**** MATERIAL FOR THIS EXERCISE

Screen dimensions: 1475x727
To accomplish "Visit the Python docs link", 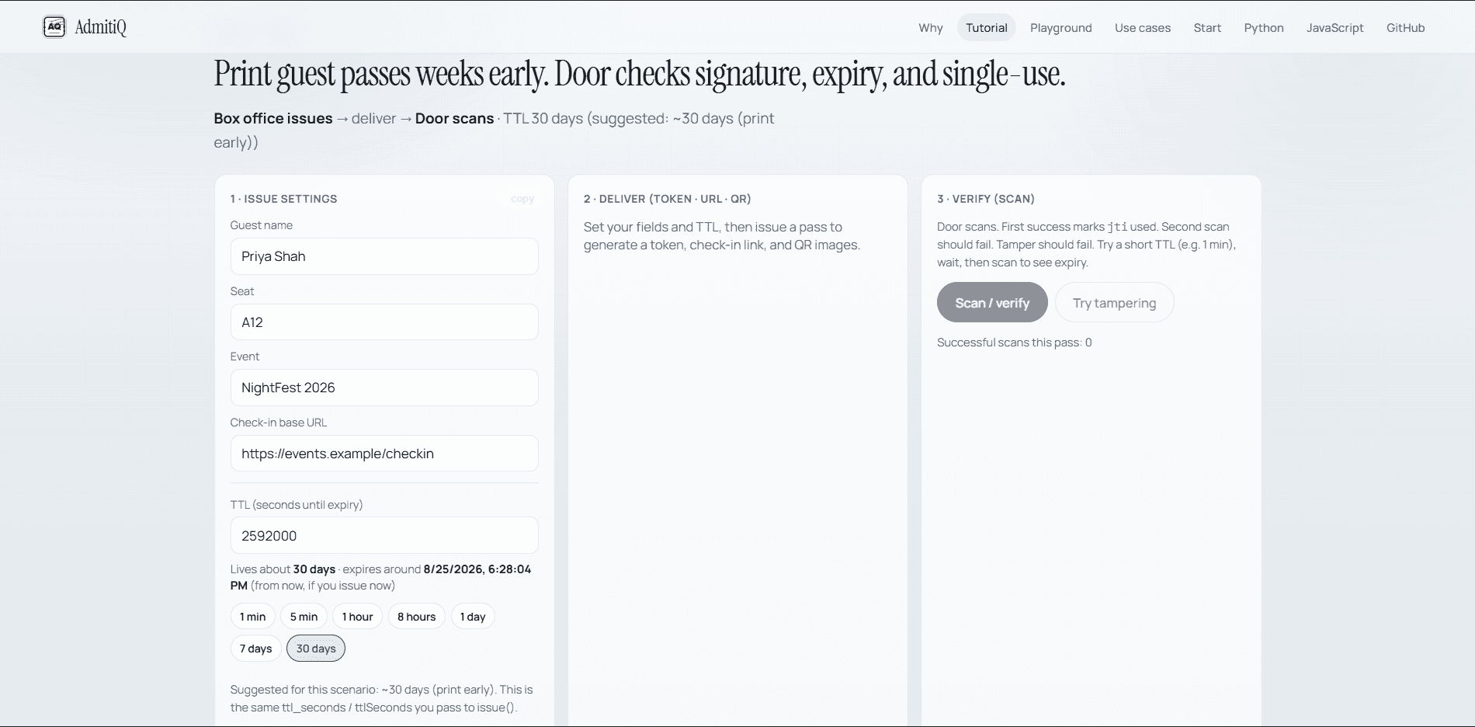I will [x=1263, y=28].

********
**** MATERIAL FOR THIS EXERCISE

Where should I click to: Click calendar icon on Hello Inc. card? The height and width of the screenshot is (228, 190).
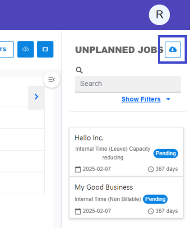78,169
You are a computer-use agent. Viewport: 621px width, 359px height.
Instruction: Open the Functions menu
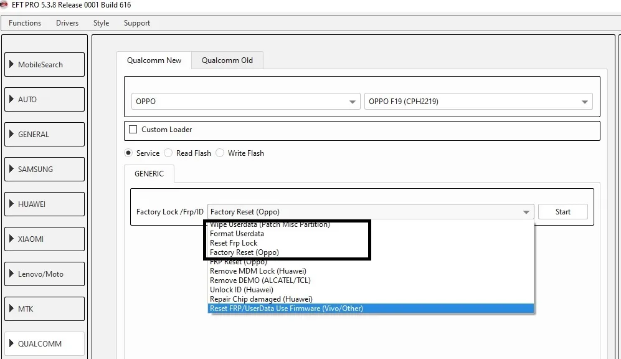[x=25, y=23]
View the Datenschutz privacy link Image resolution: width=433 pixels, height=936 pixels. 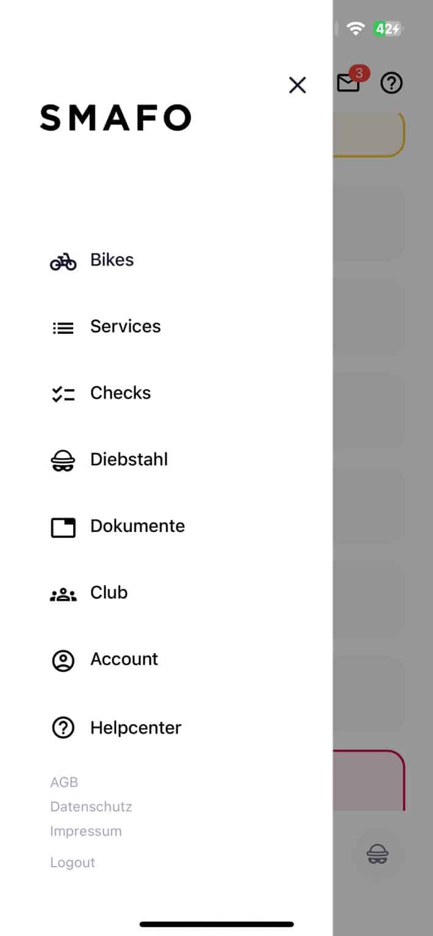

********
**** MATERIAL FOR THIS EXERCISE

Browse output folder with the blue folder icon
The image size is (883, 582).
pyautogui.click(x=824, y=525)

********

■ TASK BRIEF: With the pictures omitted, restate word for word the lines above from the line that has "You are a computer-use" up to and including the line that has "View the Datenschutz", and no other lines.

■ TASK SOLUTION:
You are a computer-use agent. Viewport: 621px width, 359px height.
Instruction: Open the Functions menu
[x=25, y=23]
View the Datenschutz privacy link Image resolution: width=433 pixels, height=936 pixels. 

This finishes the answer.